During the press conference before the OU-Kansas championship game, Tubbs was asked about basketball and religion. He couldn’t help offering a wisecrack: “What number does God wear?”
Rick Brewer, the press conference moderator and the sports information director at North Carolina, leaned in and said, “23.”
Albuquerque, 1983. I went to this Final Four as a fan, bought tickets through the NCAA office in Kansas City. I was there for the Saturday semifinals at “The Pit,” and watched Houston and Louisville play one of the greatest games in NCAA tourney history and certainly one of the top I’ve witnessed.
It was an up-tempo space age dunk fest, played breathlessly at high altitude, that grade schooler Fred Hoiberg and high schooler Greg McDermott would one day appreciate. Somewhere, I picked up a “Phi Slama Jama” button.

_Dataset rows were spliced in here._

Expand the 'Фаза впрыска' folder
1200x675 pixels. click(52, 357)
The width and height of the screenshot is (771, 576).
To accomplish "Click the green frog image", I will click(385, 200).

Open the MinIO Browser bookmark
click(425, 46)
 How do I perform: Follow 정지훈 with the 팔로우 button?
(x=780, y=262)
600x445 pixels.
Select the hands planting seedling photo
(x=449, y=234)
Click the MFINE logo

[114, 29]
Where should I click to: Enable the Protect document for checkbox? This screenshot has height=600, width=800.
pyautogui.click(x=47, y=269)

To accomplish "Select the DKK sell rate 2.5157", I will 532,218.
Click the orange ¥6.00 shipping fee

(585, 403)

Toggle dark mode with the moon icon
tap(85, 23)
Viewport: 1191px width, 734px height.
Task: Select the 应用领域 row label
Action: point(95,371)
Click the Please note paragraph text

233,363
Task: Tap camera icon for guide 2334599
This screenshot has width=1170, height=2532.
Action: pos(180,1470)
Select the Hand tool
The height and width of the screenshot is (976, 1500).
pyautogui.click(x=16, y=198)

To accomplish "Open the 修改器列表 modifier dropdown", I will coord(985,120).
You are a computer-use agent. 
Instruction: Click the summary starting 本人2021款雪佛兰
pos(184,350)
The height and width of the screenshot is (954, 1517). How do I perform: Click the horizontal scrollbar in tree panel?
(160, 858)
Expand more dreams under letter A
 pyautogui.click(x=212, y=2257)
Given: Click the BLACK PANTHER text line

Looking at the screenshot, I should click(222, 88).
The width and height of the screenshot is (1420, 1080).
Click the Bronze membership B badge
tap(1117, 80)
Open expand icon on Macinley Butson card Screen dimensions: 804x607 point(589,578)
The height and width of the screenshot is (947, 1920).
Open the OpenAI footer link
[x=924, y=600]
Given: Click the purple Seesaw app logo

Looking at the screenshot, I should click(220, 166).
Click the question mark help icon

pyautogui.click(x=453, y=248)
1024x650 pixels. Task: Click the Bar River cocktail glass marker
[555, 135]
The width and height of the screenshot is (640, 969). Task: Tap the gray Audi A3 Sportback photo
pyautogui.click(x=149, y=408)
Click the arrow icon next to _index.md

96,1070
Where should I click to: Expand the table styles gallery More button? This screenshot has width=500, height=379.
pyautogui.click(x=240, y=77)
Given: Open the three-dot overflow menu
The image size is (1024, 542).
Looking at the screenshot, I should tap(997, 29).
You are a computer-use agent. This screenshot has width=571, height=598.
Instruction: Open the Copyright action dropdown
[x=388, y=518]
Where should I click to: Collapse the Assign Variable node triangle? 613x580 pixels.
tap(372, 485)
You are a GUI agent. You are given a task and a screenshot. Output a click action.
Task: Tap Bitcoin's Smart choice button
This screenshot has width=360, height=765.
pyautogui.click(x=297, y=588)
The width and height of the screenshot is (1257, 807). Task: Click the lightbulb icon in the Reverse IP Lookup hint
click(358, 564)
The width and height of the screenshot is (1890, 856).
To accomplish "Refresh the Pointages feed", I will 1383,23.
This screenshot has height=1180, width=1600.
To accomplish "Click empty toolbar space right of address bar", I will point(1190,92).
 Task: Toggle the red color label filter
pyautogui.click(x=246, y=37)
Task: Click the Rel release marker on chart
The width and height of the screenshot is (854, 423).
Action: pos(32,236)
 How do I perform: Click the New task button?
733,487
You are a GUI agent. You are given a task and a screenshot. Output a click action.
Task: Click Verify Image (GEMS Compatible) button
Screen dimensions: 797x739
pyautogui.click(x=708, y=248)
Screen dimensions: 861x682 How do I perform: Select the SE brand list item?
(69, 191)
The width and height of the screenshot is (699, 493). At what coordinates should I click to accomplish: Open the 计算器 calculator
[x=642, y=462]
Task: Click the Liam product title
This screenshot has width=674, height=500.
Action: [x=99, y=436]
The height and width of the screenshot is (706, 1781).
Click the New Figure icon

No, I didn’t stay for the final. I figured Houston would hammer North Carolina State. Plus, I had to get back to work. But I did watch it on TV. I think I still have that button somewhere.
Taylor. An incredible weekend in Chicago, where it was St. Pat’s weekend. Most of my memories are in that column, except for this one.
The day after the Florida win, The World-Herald requested to shoot a photo of Taylor next to the Michael Jordan statue. Coach Dana Altman said no way. But Altman could do nothing about the mob of 25 writers around Taylor’s locker after practice.
Kansas City, 1988. The team I covered won the national championship in the city where I worked, and I had a seat at midcourt to watch it. There were a lot of good memories that weekend, but one always stands out.
The morning of the KU-Oklahoma title game, my editor called and said I needed to do a story that detailed the entire Kansas season. The catch: The story would only run, and run on the front page, if KU won the game.
I got to Kemper Arena at 2 p.m. for an 8 p.m. game. I wrote the story, sent it in about 5 p.m., and humbly told someone, “That’s the best story nobody will ever read.”
The NCAA tournament writes its own stories. I can’t wait to visit again next year.